[Saved entries]
+--

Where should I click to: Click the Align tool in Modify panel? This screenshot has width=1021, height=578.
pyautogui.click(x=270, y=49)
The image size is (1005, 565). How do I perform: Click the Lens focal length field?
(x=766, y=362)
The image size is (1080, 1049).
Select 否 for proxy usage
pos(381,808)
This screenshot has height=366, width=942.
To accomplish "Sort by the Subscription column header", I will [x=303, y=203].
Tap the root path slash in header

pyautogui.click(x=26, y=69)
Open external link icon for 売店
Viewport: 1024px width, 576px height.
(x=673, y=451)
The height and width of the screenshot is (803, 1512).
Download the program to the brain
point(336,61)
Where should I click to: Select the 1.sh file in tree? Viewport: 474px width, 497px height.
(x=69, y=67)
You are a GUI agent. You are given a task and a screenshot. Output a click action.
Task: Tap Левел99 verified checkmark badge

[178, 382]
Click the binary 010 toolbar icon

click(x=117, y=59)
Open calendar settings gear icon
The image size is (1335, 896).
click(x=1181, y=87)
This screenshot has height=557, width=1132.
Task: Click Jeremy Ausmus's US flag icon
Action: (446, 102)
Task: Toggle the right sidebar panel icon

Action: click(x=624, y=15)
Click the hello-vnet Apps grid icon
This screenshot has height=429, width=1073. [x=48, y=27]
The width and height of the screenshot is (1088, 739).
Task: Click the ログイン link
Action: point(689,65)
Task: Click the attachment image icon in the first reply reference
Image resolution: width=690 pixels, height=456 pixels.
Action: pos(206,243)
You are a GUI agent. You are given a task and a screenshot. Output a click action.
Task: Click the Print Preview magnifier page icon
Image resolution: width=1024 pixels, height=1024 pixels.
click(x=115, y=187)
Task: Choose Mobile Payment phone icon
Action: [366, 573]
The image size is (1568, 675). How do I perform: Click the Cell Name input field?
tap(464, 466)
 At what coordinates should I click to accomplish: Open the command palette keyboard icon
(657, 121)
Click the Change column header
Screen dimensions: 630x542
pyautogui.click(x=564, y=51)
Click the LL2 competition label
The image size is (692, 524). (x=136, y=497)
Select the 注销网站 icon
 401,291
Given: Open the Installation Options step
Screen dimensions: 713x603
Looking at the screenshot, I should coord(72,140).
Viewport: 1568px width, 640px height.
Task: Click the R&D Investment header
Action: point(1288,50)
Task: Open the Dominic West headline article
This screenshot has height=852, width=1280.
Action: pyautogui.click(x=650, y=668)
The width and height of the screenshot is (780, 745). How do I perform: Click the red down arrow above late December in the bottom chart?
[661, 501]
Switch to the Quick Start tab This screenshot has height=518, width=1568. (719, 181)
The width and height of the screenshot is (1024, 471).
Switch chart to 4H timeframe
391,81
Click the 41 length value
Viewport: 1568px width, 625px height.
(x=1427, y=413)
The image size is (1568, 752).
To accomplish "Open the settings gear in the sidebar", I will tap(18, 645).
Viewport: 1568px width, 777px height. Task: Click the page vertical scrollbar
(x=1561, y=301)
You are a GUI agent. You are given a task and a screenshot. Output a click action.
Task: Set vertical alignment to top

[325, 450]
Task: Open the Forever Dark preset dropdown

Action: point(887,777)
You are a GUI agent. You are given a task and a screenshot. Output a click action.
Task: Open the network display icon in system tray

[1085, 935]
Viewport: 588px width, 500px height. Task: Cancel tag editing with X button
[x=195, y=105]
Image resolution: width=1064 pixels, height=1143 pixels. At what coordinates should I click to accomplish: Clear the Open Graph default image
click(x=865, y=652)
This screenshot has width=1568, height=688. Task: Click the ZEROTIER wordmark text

+--

• _What is being asked_: Write out, word for word, the line containing "The width and height of the screenshot is (1024, 471)." and every line after it to the end of the data above.

• _Expected answer_:
The width and height of the screenshot is (1024, 471).
Switch chart to 4H timeframe
391,81
Click the 41 length value
Viewport: 1568px width, 625px height.
(x=1427, y=413)
The image size is (1568, 752).
To accomplish "Open the settings gear in the sidebar", I will tap(18, 645).
Viewport: 1568px width, 777px height. Task: Click the page vertical scrollbar
(x=1561, y=301)
You are a GUI agent. You are given a task and a screenshot. Output a click action.
Task: Set vertical alignment to top

[325, 450]
Task: Open the Forever Dark preset dropdown

Action: point(887,777)
You are a GUI agent. You are given a task and a screenshot. Output a click action.
Task: Open the network display icon in system tray

[1085, 935]
Viewport: 588px width, 500px height. Task: Cancel tag editing with X button
[x=195, y=105]
Image resolution: width=1064 pixels, height=1143 pixels. At what coordinates should I click to accomplish: Clear the Open Graph default image
click(x=865, y=652)
This screenshot has width=1568, height=688. Task: Click the ZEROTIER wordmark text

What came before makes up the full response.